Hare’s Tail Cottongrass (Eriophorum Vaginatum) - There’s two species of cottongrass that you’ll most likely see in Speyside. While they are called cottongrasses, they’re actually in the sedge family, owing to their angled stems, often three angled. The stems are usually solid on the inside. Hare’s Tail Cottongrass is one of the most distinctive. The reason for its common name is its clumped appearance that looks like the tail of the namesake creature. It also likes to grow in thick tussocks not unlike the way Soft Rushes grow in fields of rough pasture and can reach up to fifty centimetres in height. The leaves are narrow and bristle-like. The flowers are solitary and can stand upright, the glumes (membranous bracts that look like petals, that support the tiny flowers inside) are between six and seven millimetres long and have a single nerve. They have bristles that are two to two and a half centimetres long. A plant of upland areas which flowers from April to May but fruit from May to June.
Common Cottongrass (Eriophorum Angustifolium) - This species differs from its previous relative by the fact that it often has more flower heads and they dangle rather than stand up straight. The leaves of the plant are narrow, about two to five millimetres wide with channels that narrow to a triangular tip that often has a rusty red colour. This is important because it has a rarer look-alike further north called Broad Leaved Cottongrass (Eriophorum Latifolium), which as its name suggests has broader leaves and doesn’t rust. The other British species Slender Cottongrass (Eriophorum Gracile) lives further west in Western Wales, Ireland and Southern England and is slimmer and appears hairier, and likes much wetter ground.
Frog Orchid (Dactylorhiza Viridis) - A tiny unassuming orchid, usually about five to fifteen centimetres tall.
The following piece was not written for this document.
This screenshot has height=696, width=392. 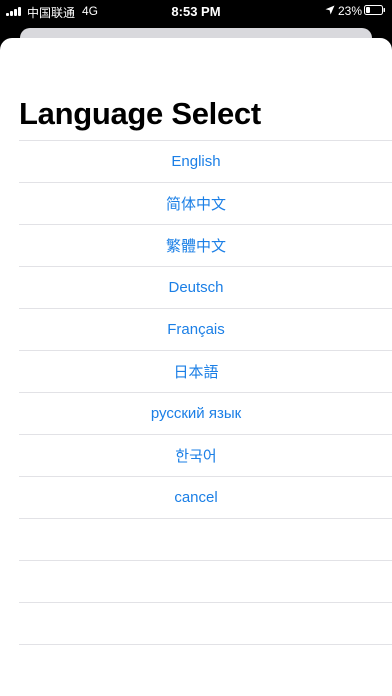 What do you see at coordinates (350, 11) in the screenshot?
I see `battery-percentage: 23%` at bounding box center [350, 11].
The flowers are in a lax, cylindrical spike and can look reddish or greenish yellow. The common name comes from the resemblance of the labellum (or lip of the flowers) to a frog’s tongue, which are often twice as long as the actual flowers. The labellum is oblong, parallel-sided and three lobed. The spur in the middle is about two millimetres. The outer tepals (petal-like structures) on the flowers converge to give them a hooded appearance. It’s a plant that likes short grassland, dunes, scree and limestone pavements and flowers from June to August.
Creeping Ladies-Tresses (Goodyera Repens)
A kind of orchid that grows in pine forest. Its spreads by rhizomes and has an inflorescence that twists slightly, like a spiral staircase. It has white flowers that look hairy, with tepals about the same length, with a labellum (lip of the flower) that is shorter, unlobed and without a spur. It can grow to thirty-five centimetres and the stem has green bracts or very small leaves. There are basal leaves to this plant as well, which are rounded, net veined and evergreen. It flowers from July to August.
Birds Nest Orchid (Neottia Nidus-Avis)
A scarce orchid in Speyside and one with an unusual colour. The yellowish-brown colour is from a lack of chlorophyll, as the plant doesn’t photosynthesise the sun’s rays like others do, but uses its roots to tap into the roots of trees (mainly Beech) and steal nutrients, a kind of parasitism. So even if the canopy is shaded over it can survive just fine.
It can grow up to fifty centimetres and on its stem it has glandular scales that look like wood that hasn’t been sanded. It flowers from May to July.